Tourists hoping to experience San Francisco’s famous Lombard street might have to soon fork over a fee to drive down the narrow passageway, which has been a tourist attraction since the ‘20s. Car tolls could be imposed on the 600-foot street passage due to the constant traffic and the millions of annual visitors the attraction receives, The Associated Press reported Thursday.

According to a transportation authority report, motorist traffic on the street could be backed up as far back as three blocks. The Lombard Street stretch sees as many as two million tourists a year and about 17,000 people can visit over a weekend during the height of the summer season (which includes both motorists and tourists visiting by foot), according to the AP.
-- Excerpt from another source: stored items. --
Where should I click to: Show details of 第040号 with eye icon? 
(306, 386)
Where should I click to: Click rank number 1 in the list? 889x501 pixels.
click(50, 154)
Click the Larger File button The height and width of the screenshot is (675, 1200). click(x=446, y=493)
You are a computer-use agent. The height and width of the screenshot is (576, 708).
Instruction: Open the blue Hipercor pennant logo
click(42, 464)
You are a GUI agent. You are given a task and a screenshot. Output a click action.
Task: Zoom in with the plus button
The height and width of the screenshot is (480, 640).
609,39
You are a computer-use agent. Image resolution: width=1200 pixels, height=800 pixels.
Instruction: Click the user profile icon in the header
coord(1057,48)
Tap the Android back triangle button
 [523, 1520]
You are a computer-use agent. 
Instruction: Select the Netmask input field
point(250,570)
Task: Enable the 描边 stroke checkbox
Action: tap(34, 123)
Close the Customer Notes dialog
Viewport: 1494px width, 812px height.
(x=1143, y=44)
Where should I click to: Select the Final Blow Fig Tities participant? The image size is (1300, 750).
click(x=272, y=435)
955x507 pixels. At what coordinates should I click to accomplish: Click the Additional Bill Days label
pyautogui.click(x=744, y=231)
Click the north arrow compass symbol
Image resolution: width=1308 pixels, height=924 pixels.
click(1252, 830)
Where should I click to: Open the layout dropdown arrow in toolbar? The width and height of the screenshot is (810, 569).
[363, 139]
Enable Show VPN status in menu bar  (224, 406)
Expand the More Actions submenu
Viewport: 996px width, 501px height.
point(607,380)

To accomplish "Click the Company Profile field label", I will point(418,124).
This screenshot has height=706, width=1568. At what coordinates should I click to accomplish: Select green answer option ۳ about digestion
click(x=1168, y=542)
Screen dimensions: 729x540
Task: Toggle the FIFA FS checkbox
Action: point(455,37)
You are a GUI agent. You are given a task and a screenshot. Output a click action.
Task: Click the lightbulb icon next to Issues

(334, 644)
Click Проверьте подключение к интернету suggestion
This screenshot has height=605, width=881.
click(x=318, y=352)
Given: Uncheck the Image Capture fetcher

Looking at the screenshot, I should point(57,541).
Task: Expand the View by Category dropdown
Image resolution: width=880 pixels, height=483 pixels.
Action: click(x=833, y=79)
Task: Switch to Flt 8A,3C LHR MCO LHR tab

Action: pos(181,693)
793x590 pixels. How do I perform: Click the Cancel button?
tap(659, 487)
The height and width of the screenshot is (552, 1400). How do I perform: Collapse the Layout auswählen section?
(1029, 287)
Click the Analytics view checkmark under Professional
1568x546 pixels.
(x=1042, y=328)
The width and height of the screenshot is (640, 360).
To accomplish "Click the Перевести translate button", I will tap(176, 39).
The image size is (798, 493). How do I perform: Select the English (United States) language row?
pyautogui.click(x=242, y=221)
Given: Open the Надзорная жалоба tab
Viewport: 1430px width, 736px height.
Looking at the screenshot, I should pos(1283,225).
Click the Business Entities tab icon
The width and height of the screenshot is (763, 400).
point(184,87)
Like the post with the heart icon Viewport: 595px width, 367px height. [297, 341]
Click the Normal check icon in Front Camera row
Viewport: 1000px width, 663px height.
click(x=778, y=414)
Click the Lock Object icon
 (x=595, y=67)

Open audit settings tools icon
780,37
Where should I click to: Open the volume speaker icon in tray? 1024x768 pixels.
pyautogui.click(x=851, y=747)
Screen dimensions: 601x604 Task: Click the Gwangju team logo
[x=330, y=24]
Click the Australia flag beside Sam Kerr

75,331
If the toll were to be instated, vehicles would need to pay a toll and set up reservations in advance (cars that traveled the street without a reservation would need to pay a larger sum). Lombard street residents would not need to pay a toll.

An SFMTA report revealed that at some of the busiest times, driving through the street could “take over 20 minutes to traverse by car.” "They'll go fast down the hill; they're standing up taking pictures. The music is blasting," said longtime resident Terry Trapani.

No specific toll price has been revealed. California Gov. Jerry Brown and state lawmakers would first need to approve the legislation that would permit the city to move forward with the toll.

Lombard Street, also known as the ‘the world’s crookedest street,’ became a popular attraction when its zigzag streets were made in the ‘20s to accommodate cars driving down the steep street. It was originally designed to alleviate incline concerns and was not made to be a tourist attraction originally, according to a Bay Area City Guide.